At this point it only seems fair to give you (drum roll please!) THE BLURB!

Meet George and Lexi. They’ve been waiting

Two Lives. Two Continents. One Song…

Then: George Bryce was an awkward, English schoolboy fantasizing about being in a band.

Now: George is frontman of Thesis, an overnight indie scene sensation. Intense, creative and self-deprecating, his childhood dreams have all been fulfilled – so why does George still feel so lost?

Then: Lexi Jacobs was a confident Californian high school cheerleader, planning her future marriage and a meaningful career.

Now: Lexi is searching for substance in a life full of mishaps. Cautious, bemused and rapidly losing the control she used to rely on, none of her teenage dreams have delivered and she’s left wondering, “What next?”

Follow George and Lexi as they navigate their days thousands of miles apart.
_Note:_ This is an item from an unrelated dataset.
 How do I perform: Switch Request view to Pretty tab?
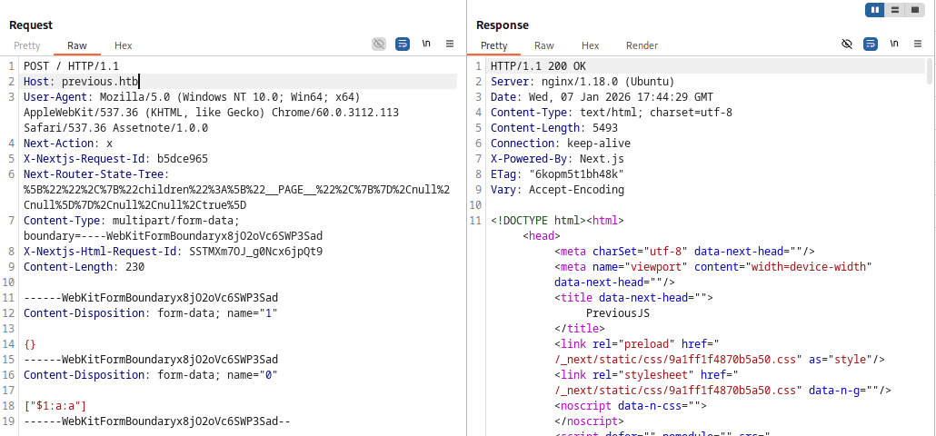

Fly with them from London to LA and back again, as George copes with the dynamics of his tight knit band and loose knit family, while Lexi juggles her eccentric new boss, bored best friend and smother mother.

Even though there’s an ocean between them and their worlds couldn’t be further apart, George and Lexi are pulled together through music, and their paths appear determined to cross.

The question is – when?

At the end of this delightfully quirky, irresitable book, you too will be left wondering which of your fantasies are destined to come true…

Stay tuned!

 

Do you have a seed that needs planting? What distracts you? Reflect on setting your mind to something and see what feelings come up.

We all have wonderful imaginations, but often they play the biggest role in attempting to stop us from watering our precious seeds. We become professionals at inventing all the reasons why our seed will never grow, before we’ve even begun tending it.

Write for 10 minutes. See what sprouts!